Crosstalk between progesterone receptor membrane component 1 and estrogen receptor α promotes breast cancer cell proliferation

Progesterone (P4) and estradiol (E2) have been shown to stimulate and regulate breast cancer proliferation via classical nuclear receptor signaling through progesterone receptor (PR) and estrogen receptor alpha (ER alpha), respectively. However, the basis of communication between PR/ER alpha and membrane receptors remains largely unknown. Here, we aim to identify classical and nonclassical endocrine signaling mechanisms that can alter cell proliferation through a possible crosstalk between PR, ER alpha, and progesterone receptor membrane component 1 (PGRMC1), a membrane receptor frequently observed in breast cancer cells. While P4 and E2 treatment increased cell proliferation of ER+/PR+/PGRMC1 overexpressing breast cancer cells, silencing ER alpha and PR or treatment with selective estrogen receptor modulator (SERM) tamoxifen, or (PR-antagonist) RU-486 decreased cell proliferation. All four treatments rapidly altered PGRMC1 mRNA levels and protein expression.

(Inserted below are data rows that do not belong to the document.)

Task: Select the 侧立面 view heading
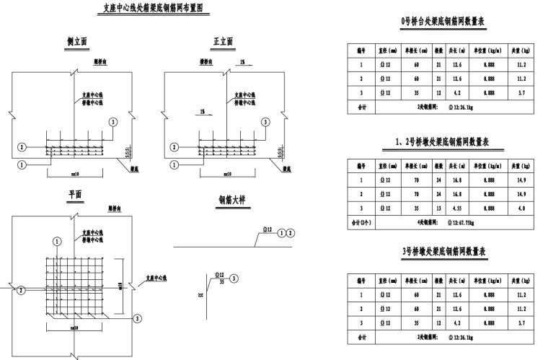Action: [x=76, y=43]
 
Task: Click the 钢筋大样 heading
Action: [x=231, y=201]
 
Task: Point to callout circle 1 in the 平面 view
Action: [x=57, y=241]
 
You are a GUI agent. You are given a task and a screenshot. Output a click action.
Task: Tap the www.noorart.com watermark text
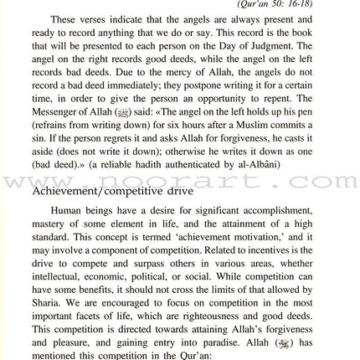click(x=180, y=177)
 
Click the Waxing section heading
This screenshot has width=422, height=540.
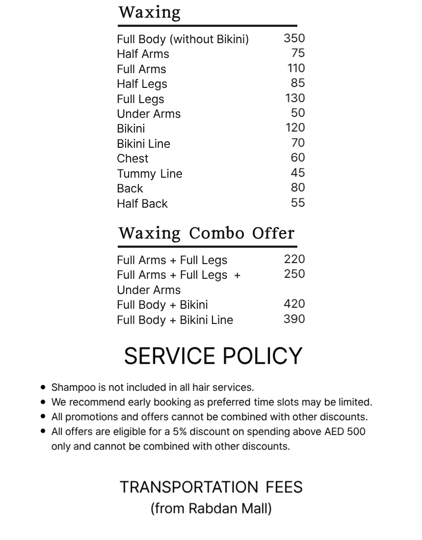tap(150, 12)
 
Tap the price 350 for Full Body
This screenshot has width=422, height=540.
tap(294, 38)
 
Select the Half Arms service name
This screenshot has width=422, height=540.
tap(143, 54)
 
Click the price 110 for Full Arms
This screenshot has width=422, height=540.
tap(296, 68)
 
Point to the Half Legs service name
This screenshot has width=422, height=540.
tap(142, 84)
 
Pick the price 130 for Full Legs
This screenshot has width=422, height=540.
tap(295, 98)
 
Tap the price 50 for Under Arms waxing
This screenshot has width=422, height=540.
tap(298, 113)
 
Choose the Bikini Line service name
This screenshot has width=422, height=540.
tap(143, 144)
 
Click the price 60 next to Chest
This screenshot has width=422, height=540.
tap(298, 158)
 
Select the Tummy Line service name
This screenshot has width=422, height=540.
tap(149, 174)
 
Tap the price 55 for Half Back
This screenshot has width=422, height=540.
tap(298, 203)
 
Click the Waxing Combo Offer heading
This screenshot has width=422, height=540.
tap(206, 233)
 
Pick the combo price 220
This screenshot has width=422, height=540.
tap(294, 259)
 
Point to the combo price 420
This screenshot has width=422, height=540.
tap(294, 304)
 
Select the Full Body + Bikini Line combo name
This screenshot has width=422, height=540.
tap(175, 320)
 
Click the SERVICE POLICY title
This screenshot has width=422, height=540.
tap(213, 356)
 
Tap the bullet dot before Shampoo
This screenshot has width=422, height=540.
tap(44, 387)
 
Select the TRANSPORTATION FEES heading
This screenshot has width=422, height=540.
tap(211, 487)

Furthermore, P4 and E2 treatments rapidly activated EGFR a known interacting partner of PGRMC1 and its downstream signaling. Interestingly, downregulation of ER alpha by tamoxifen and ER alpha silencing decreased the expression levels of PGRMC1 with no repercussions to PR expression. Strikingly PGRMC1 silencing decreased ER alpha expression irrespective of PR. METABRIC and TCGA datasets further demonstrated that PGRMC1 expression was comparable to that of ER alpha in Luminal A and B breast cancers. Targeting of PR, ER alpha, and PGRMC1 confirmed that a crosstalk between classical and nonclassical signaling mechanisms exists in ER+ breast cancer cells that could enhance the growth of ER+/PR+/PGRMC1 overexpressing tumors. There exists a void in understanding the communication between classical and nonclassical endocrine signaling. Although progesterone receptor membrane component 1 (PGRMC1) is able to bind to progesterone, the exact signaling mechanism remains unknown. The authors demonstrate that a classical and nonclassical endocrine signaling crosstalk between the estrogen receptor and PGRMC1 exists, and that this crosstalk may promote the growth of breast cancers.

Automated summary

The study reveals that progesterone and estradiol can promote breast cancer cell proliferation through different signaling pathways, including interaction with the membrane receptor PGRMC1. This signaling mechanism plays a critical role in the growth of ER+ breast cancer cells.